Pour cela, il faut stimuler sa ou ses communautés de clients. Comment ?

  • Observez vos clients au sein de la communauté. Vous ne pouvez pas vous asseoir et attendre bien sagement que les clients fassent le travail d’innovation ou de création à votre place. Même s’il s’agit des clients inventeurs, il faut observer ce qu’ils font dans leur élément naturel, comment ils essaient de réaliser leurs désirs, leur improvisation et la customisation apportées. Puis formaliser ce projet dans sa continuité.

  • Fournissez-leur des outils et une feuille de route pour innover. Donnez-leur la possibilité de mélanger, coordonner, développer, personnaliser les produits et leur promesse. Les logiciels, par exemple, permettent justement de servir de support à ces actions. Encouragez les à partager toutes ces contributions avec les autres clients. Trouvez un moyen de commercialisation de leurs inventions.

  • Encouragez et récompensez vos clients pour l’aide fournie aux autres. Vos clients connaissent les avantages et inconvénients de vos produits et process. Invitez vos clients experts à classifier et catégoriser vos données et produits de façon à donner du sens aux autres clients et prospects.
  • Sollicitez leurs recommandations et suggestions pour des fonctionnalités supplémentaires et pour des idées de nouveaux produits.

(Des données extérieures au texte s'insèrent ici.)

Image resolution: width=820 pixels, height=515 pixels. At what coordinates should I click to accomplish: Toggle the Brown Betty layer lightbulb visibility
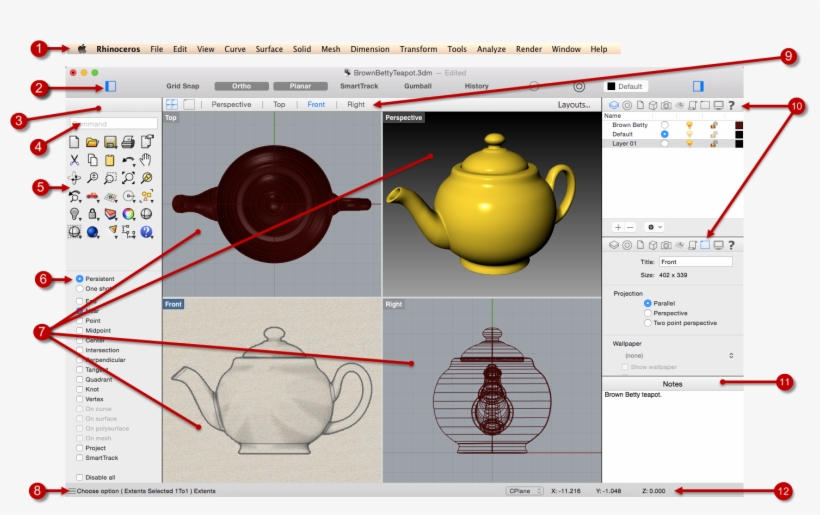689,125
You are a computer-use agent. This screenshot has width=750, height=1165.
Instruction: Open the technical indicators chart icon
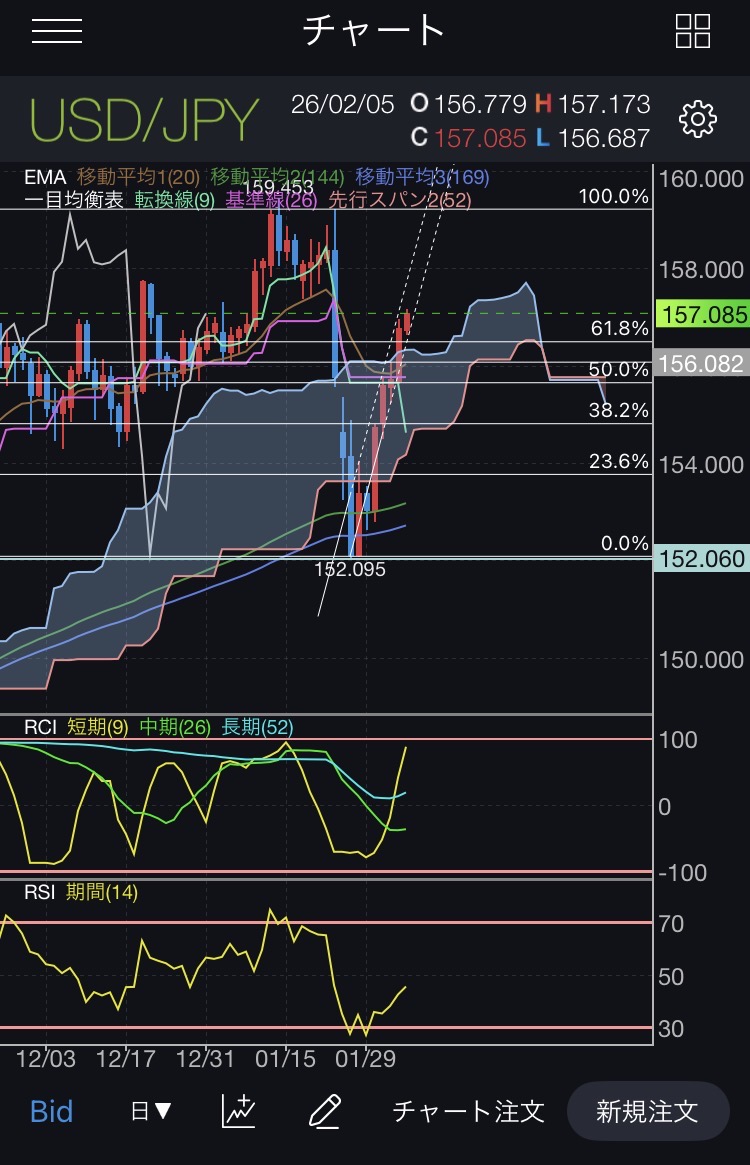pyautogui.click(x=238, y=1111)
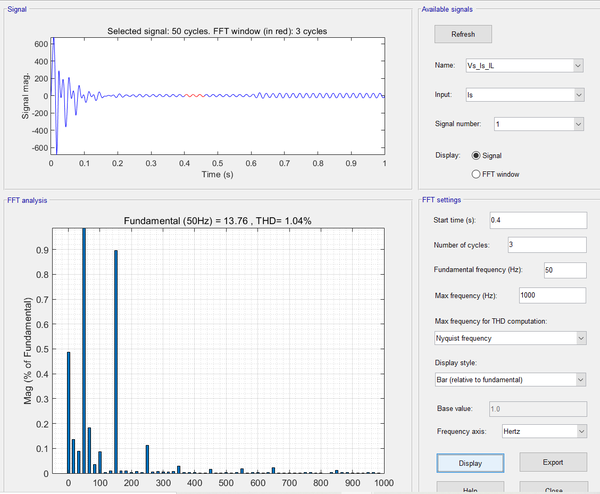Click the Close button at bottom
600x494 pixels.
click(553, 488)
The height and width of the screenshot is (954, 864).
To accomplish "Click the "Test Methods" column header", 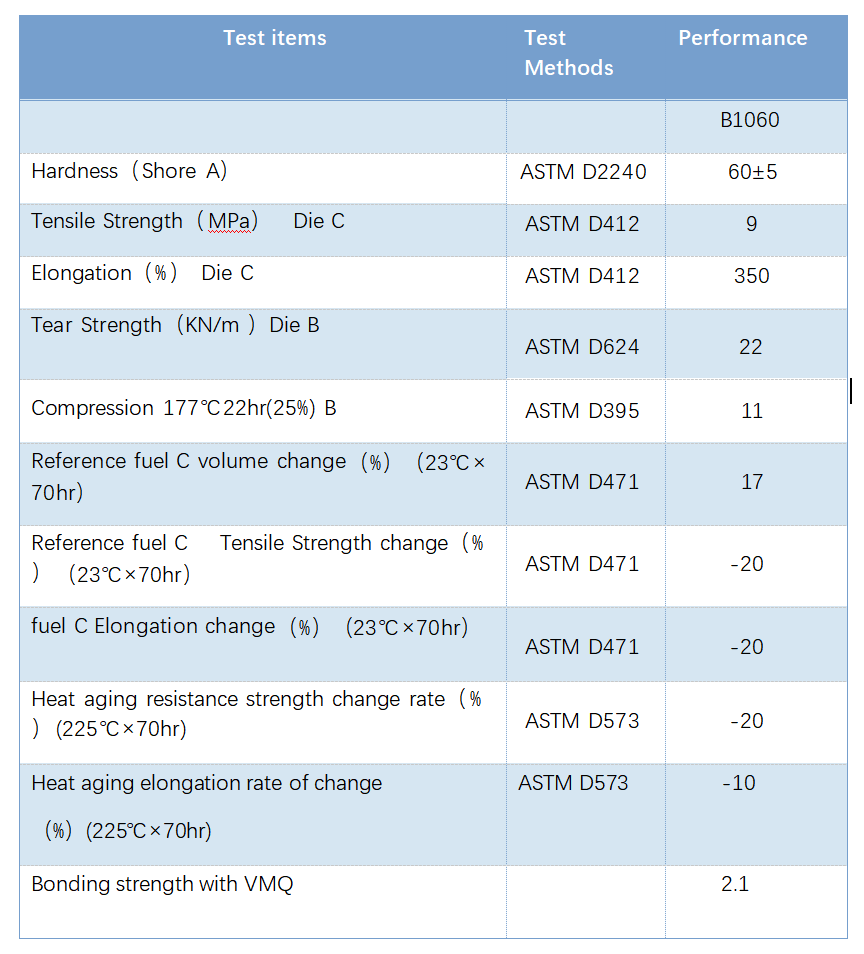I will click(568, 53).
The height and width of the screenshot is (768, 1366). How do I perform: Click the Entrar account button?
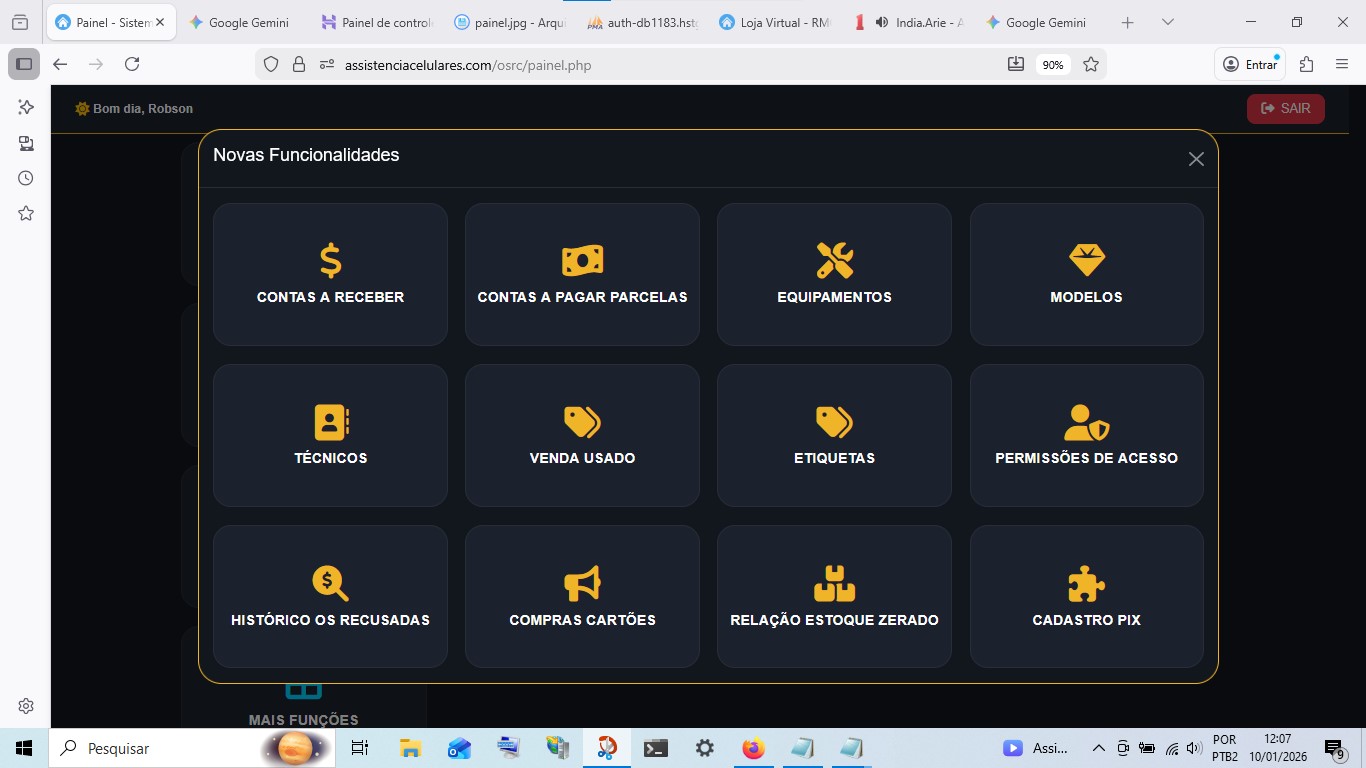[1248, 64]
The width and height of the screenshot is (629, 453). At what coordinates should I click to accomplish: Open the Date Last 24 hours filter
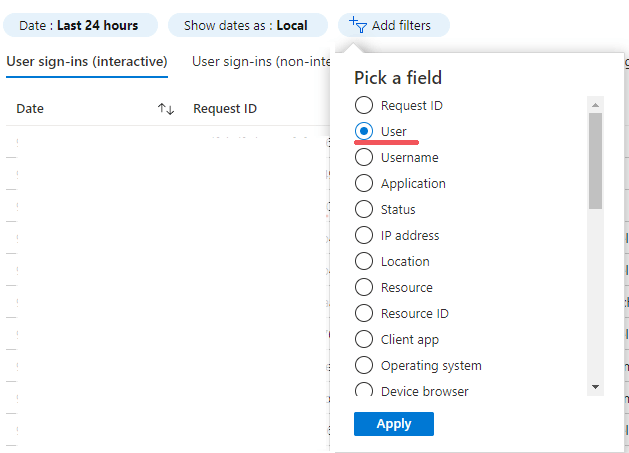click(x=79, y=25)
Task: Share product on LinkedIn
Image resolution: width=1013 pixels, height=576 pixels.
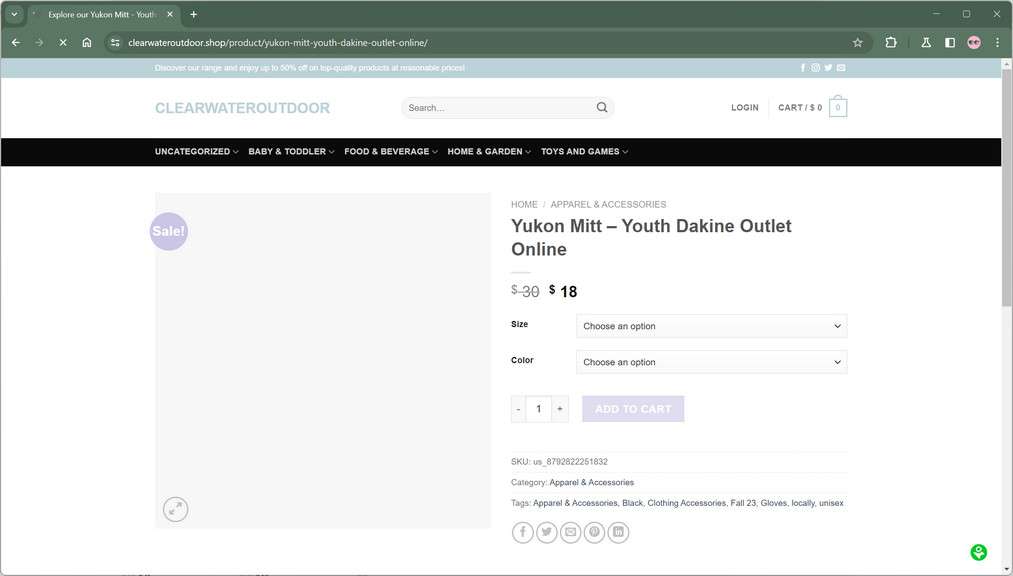Action: click(619, 532)
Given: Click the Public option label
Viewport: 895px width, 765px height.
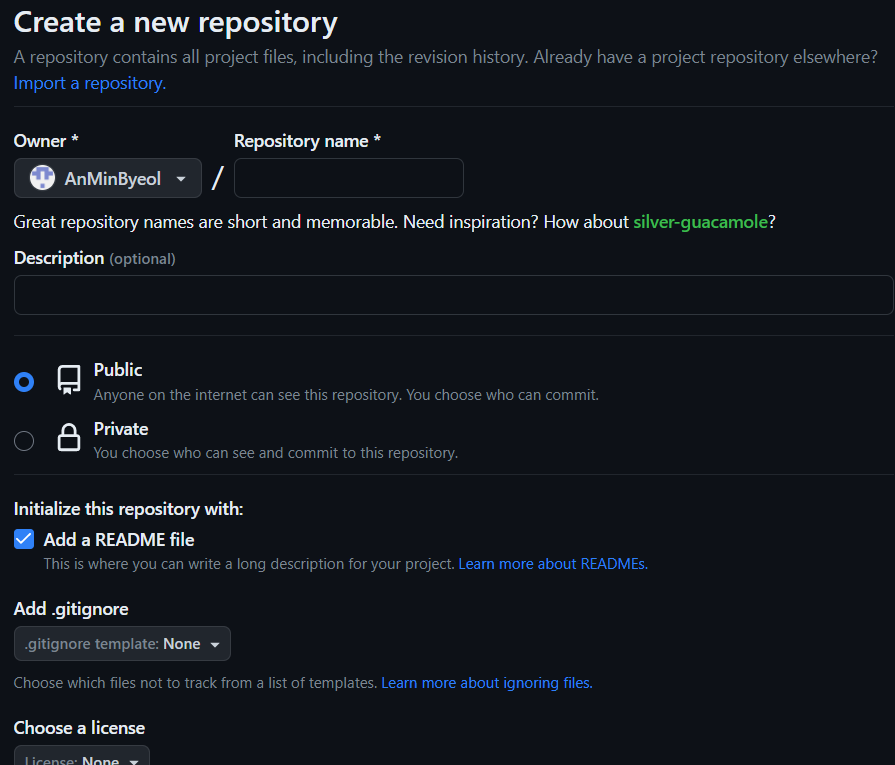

Mettez au point un système qui permette de solliciter l’aide des clients, grâce au Directeur du développement ou l’Animateur de la communauté pour faciliter et concentrer cette communauté de clients gourous et récompenser les clients pour avoir donné leur savoir et / ou les payer pour leur aide.
  • Prenez très au sérieux les clients solutionneurs de problèmes et les clients gourous. Leurs solutions devraient constituer votre feuille de route pour les 12 mois à venir.

  • Soyez actifs et participatifs. Créez des communautés de clients, observez et participez aux communautés en ligne auxquelles vos clients sont attachés. Pour cela, ne vous contentez pas d’intégrer un forum de discussion dans votre site Web. Recrutez et stimulez le bon groupe de personnes pour être des consultants dans des discussions entre clients et avec vos salariés. Il vous faut fournir une ligne de conduite pour la participation et soyez explicite sur vos attentes. Lorsque vous observez les discussions publiques en ligne, concernant vos produits ou marché, faîtes connaître votre présence et laissez les discussions se faire sans entrave.
  • Mettez en place un programme pour encourager et aider les clients promoteurs ou groupies de votre marque ou produits. Même les fans les plus fidèles ont besoin d’être encourager pour les faire parler. Offrez à vos clients des primes pour la promotion de vos produits ou services, même si c’est quelque chose qu’ils feront de toute façon naturellement. Collaborer avec eux pour savoir comment ils souhaitent promouvoir vos produits et services, il y a des chances pour qu’ils vous proposent une idée innovante de promotion à laquelle vous n’avez pas pensée. Et rappelez-vous que si les produits qu’ils promeuvent incluent leur propre contribution, ils n’en seront que plus enthousiaste à l’idée de les promouvoir.